■ **DATA PROVIDED**:
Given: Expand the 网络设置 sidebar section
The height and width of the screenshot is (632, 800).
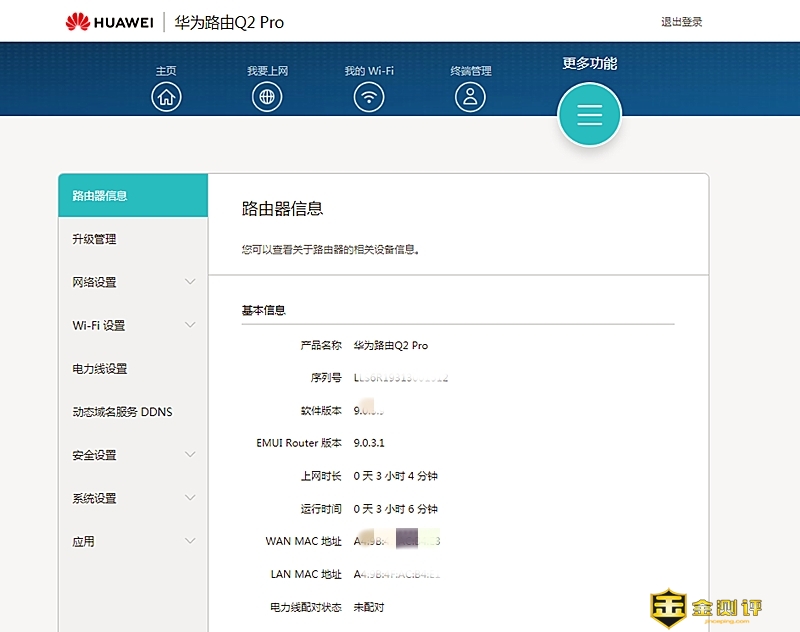Looking at the screenshot, I should pyautogui.click(x=190, y=282).
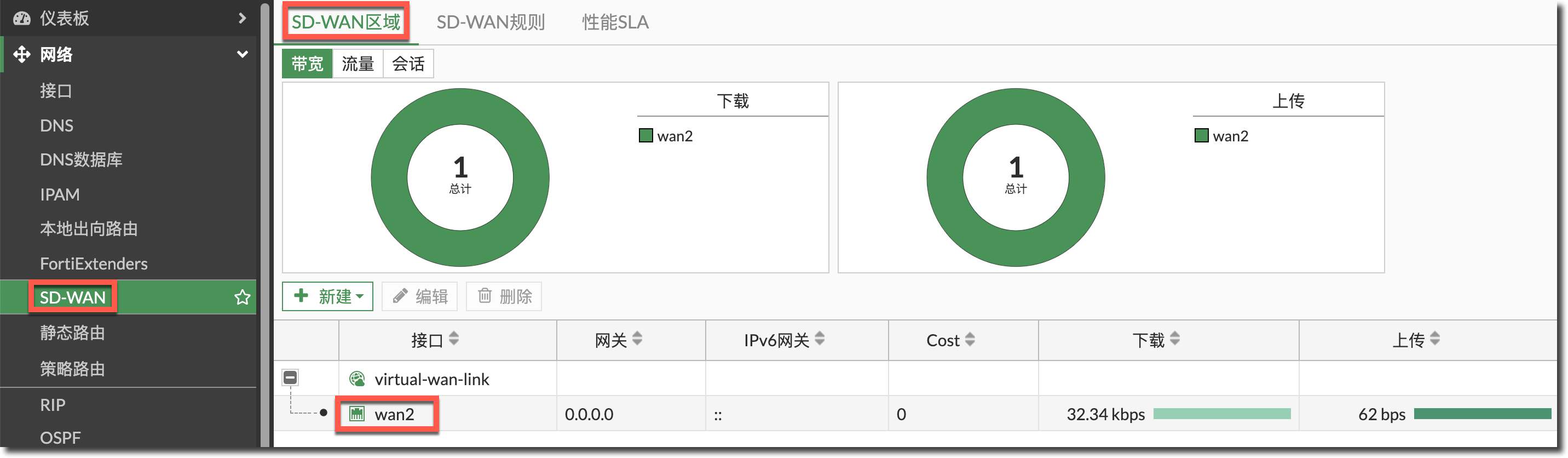This screenshot has height=458, width=1568.
Task: Click the virtual-wan-link globe icon
Action: point(357,379)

■ **WORK ITEM**: With the pictures left out, copy exactly the lines above from the line containing "The height and" through the last line of the entries.

■ **OUTPUT FOR THIS EXERCISE**:
The height and width of the screenshot is (632, 800).
Looking at the screenshot, I should pyautogui.click(x=190, y=282).
This screenshot has height=458, width=1568.
Task: Click the virtual-wan-link globe icon
Action: point(357,379)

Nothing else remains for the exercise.